Diana Ward | Avant-Youth
When she started Overworld Designs, Michelle Sleeper’s plan was simple: To make what she wanted and sell it.
However, her ambitions caught up to her when studios like Cartoon Network and Marvel would approach her for jobs that no one else could figure out how to do. Yet this is her speciality.
“I like making stuff I’ve never made before, things I’ve never seen before, things that push me,” she said, “A lot of it is wearable cosplay-type stuff, and we do a lot of 3D printing.”
With her extensive background in game design, Sleeper dabbled with 3D printing just as the technology matured. Sprung from the 3D modeling techniques she learned for game development, Sleeper had no clue what she was doing when she made her first piece ever: a gravity gun from Half-Life 2. “I want more of that,” she said. Sleeper dove headfirst into changing her life’s course.


Through many trials and errors, the self-taught maker is now an invited guest to major conventions like Twitch Con, Dragon Con, and for the fifth time most recently, MomoCon.
Sleeper’s work is predominantly in cosplay, creating full-scale props and special effects, but the work she enjoys most is educating others on how to build their own things.
“So I do panels at MomoCon… I want to teach, I want you to feel comfortable learning the process and not feel like these things just materialize,” she said, “or that if you’re not born with a natural gift, then you’d never be able to do it.”

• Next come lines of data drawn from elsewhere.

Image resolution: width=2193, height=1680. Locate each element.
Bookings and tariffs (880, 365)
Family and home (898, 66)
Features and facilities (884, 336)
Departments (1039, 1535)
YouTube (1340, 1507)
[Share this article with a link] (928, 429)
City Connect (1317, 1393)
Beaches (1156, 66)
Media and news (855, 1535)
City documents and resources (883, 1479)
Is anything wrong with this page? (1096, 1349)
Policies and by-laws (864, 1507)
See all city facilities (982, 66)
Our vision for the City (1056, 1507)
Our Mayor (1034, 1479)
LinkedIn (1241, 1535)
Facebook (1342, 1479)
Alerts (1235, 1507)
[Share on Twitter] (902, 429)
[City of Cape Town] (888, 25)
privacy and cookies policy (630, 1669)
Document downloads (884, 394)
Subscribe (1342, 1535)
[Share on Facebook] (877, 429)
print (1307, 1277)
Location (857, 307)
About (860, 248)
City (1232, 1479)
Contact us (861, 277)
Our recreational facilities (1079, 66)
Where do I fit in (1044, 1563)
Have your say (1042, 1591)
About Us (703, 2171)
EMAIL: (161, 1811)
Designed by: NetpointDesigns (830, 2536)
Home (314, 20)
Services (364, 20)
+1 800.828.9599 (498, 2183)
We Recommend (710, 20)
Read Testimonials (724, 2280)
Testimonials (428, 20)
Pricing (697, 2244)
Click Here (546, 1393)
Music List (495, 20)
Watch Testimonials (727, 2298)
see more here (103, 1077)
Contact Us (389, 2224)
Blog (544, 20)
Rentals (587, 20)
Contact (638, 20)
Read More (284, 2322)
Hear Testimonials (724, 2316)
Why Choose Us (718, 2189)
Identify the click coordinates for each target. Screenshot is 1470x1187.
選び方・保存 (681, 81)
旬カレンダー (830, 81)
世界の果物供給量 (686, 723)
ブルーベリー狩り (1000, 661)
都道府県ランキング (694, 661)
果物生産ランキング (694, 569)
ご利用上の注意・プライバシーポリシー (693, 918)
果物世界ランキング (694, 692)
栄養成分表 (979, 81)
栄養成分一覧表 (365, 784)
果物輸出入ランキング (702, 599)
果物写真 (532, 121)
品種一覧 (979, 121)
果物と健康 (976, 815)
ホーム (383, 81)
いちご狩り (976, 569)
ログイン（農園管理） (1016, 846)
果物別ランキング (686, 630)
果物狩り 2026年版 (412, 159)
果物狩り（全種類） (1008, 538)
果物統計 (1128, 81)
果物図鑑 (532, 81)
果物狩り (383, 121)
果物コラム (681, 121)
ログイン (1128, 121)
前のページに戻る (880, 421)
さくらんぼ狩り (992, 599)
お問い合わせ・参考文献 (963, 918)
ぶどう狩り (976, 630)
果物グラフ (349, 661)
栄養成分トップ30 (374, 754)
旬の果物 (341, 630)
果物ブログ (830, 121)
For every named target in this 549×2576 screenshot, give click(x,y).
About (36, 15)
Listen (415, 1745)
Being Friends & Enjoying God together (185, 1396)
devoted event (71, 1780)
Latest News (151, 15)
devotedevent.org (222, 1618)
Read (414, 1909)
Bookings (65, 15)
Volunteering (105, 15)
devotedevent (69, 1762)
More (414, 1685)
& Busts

Sleeper’s philosophy is hard-wired into her professional views too. “If you can’t give things away and still find a way to make money, then you’re not very good at your job,” she said.
Indeed, as Sleeper sees it, having information doesn’t mean much since anyone can go online and research whatever they see fit. Sleeper said, “Until you actually get the practice and put the skills into use, learning to apply your knowledge is where the real value is. That’s, again, what I want to give to people.”
Her end goal, then, is not only to invite people into the creative process, but into the logistics and know-how’s of its system as well. Sleeper aims to make the trade more accessible to others.
She cites Bob Ross as a source of inspiration, saying that his business model is informative of who she is. Ross, infamous for his decade-long PBS show The Joy of Painting, earned little from the actual show itself. Rather, he made his living by selling art supplies (PBS would air a brief ad after each episode).
“Education and… [helping others learn the craft], is a really big part of my identity as a maker and an artist. That is a big part of what I enjoy,” Sleeper said.
Few walk the talk as Sleeper does. Eager to sing praise, her colleagues chimed with earnest.
“Michelle has built a community by empowering other people to know how to do the things that they want to do and that has been the cornerstone of pretty much everything she’s done in the group that exist around her,” Elliott Kirkpatrick said.
“It’s more than just us, we have a whole group of friends that all go to the con’s together. We all meet, we all make stuff together… but that’s core to who… she is. So much so that [when] I also walked in 4 years ago… I had no clue what the fuck what any of this was, and I didn’t care about cosplay, at all,” Kirkpatrick said.
“I just wanted to know how to make all of it–I wanted to know how 3D printing works, and so she taught me everything I know, and now it’s my job.”